Phytohemagglutinin induced changes of membrane lipid packing , c- myc and c- myb encoded protein expression in human lymphocytes during aging

• Published in: Mechanisms of ageing and development Vol. 64; no. 1; pp. 177 - 187
• Main Authors: Pieri, Carlo, Recchioni, Rina, Moroni, Fausto, Marcheselli, Fiorella, Lipponi, Giorgio
• Format: Journal Article
• Language: English
• Published: Ireland Elsevier Ireland Ltd 01.06.1992
• Subjects: Adult; Aged; Aged, 80 and over; Aging; Aging - genetics; Aging - immunology; Aging - metabolism; c- myb; c- myc; Cell Cycle; Gene Expression; Humans; In Vitro Techniques; Lymphocyte Activation; Lymphocytes; Lymphocytes - cytology; Lymphocytes - immunology; Lymphocytes - metabolism; Membrane Lipids - metabolism; Merocyanine 540; Phytohemagglutinins - immunology; Proliferative response; Proto-Oncogene Proteins - genetics; Proto-Oncogene Proteins - metabolism; Proto-Oncogene Proteins c-myb; Proto-Oncogene Proteins c-myc - genetics; Proto-Oncogene Proteins c-myc - metabolism; Aging; Merocyanine 540; c- myb; c- myc; Proliferative response; Lymphocytes
• ISSN: 0047-6374; 1872-6216
• DOI: 10.1016/0047-6374(92)90105-M

Three parameters which signal different stages of cell activation were analyzed in lymphocytes from young and old subjects.
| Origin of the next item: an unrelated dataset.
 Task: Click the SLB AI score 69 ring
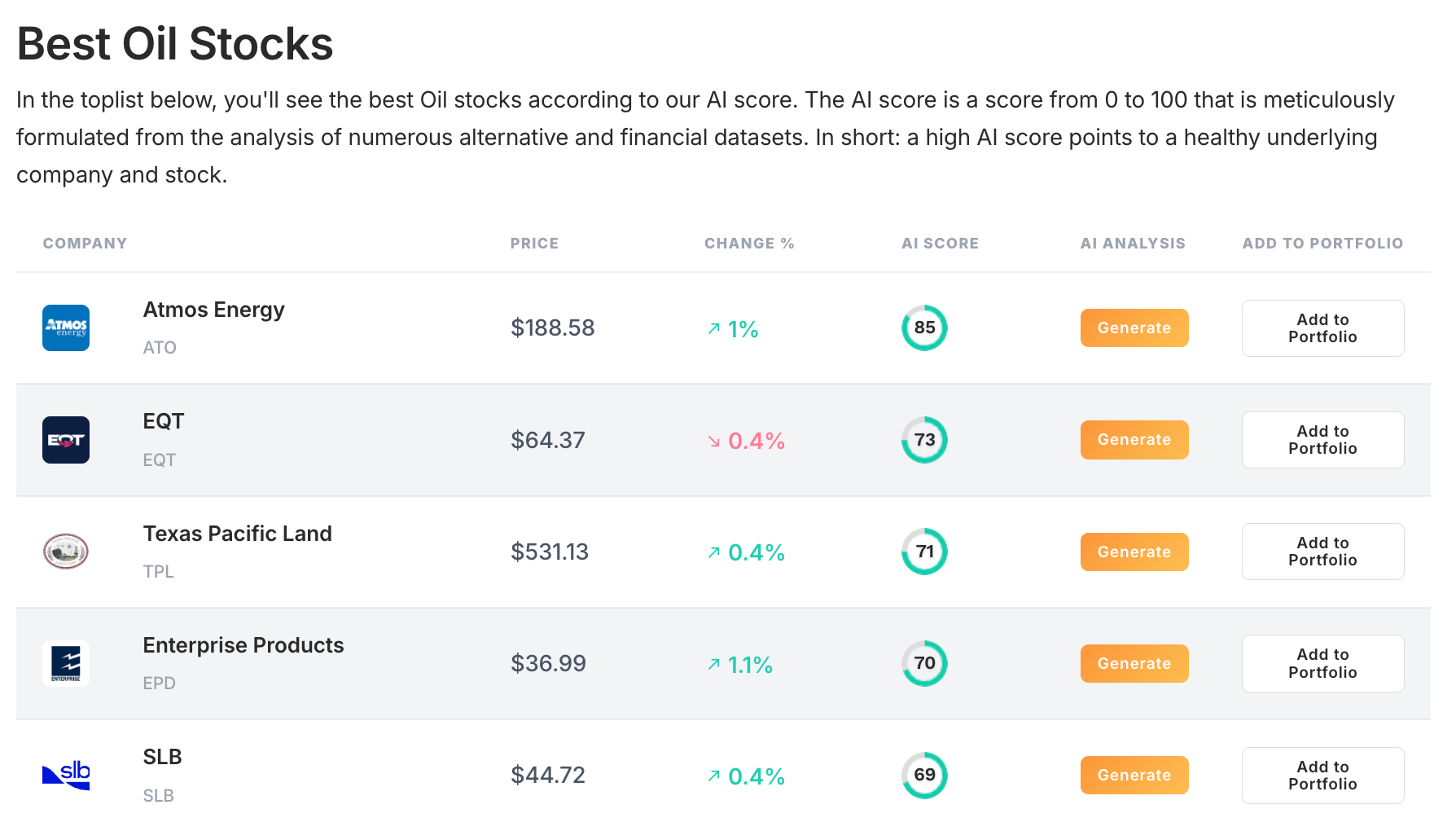[924, 775]
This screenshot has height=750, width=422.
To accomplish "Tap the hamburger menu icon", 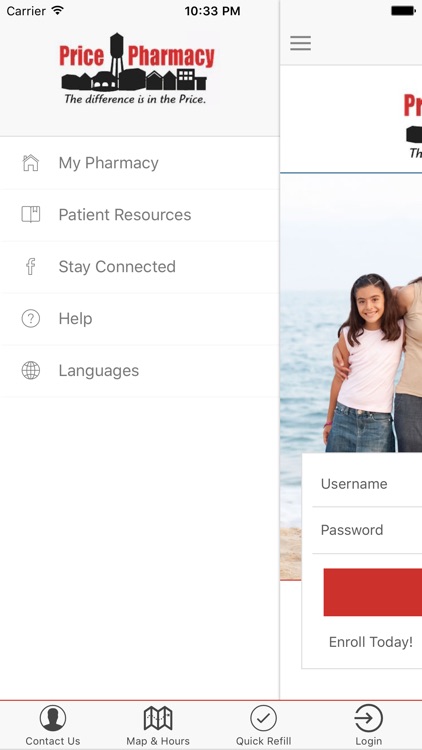I will click(300, 43).
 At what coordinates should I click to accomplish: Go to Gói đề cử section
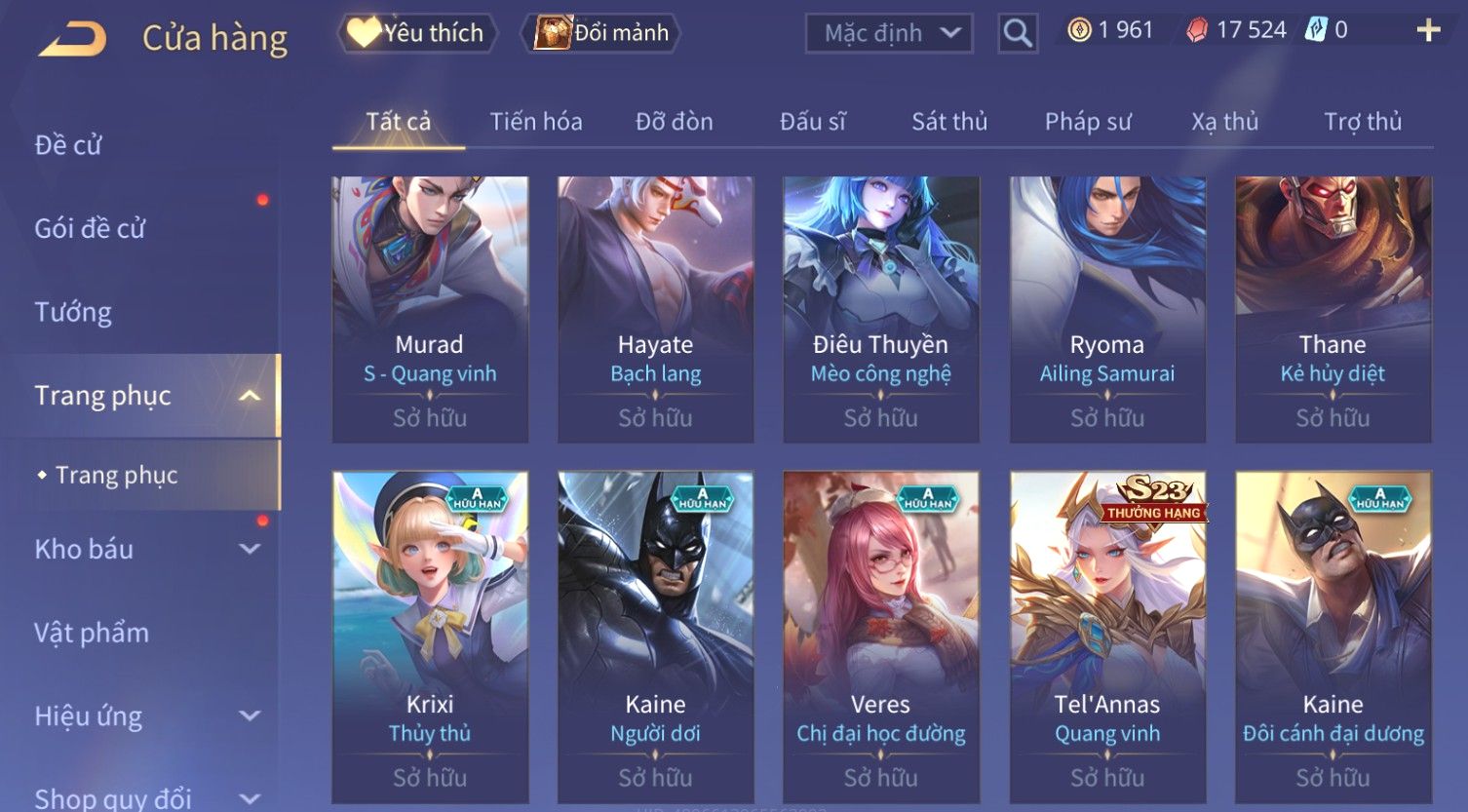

Merocyanine 540 (MC-540) incorporation into the membrane lipid phase was used as a very early marker of activation and was measured after 1 h of phytohemaglutinin (PHA) stimulation. The proteins coded by c- myc and c- myb protooncogenes were determined by appropriate antibodies and were taken as markers of the G 0/ G 1 and G 1/ S phase transition, respectively. The number of cells which increased the uptake of MC-540 following PHA stimulation did not differ when comparing young and old individuals. Both the number of the responding cells and the size of the response were decreased during aging when the presence of the c- myc protein was taken into account. A consistent decrease of the percentage of lymphocytes able to express the c- myb protein was observed in the cells from old donors as compared to those from the young ones, but the amount of detectable protein per cell remained unchanged. Our data suggest that the deficiency of responsiveness which accompanies aging is due to impairments at different points of the cell cycle. The very low number of cells expressing the c- myb protein is likely the result of step by step elimination of those cells not able to fulfill the requirements to progress along the cell cycle.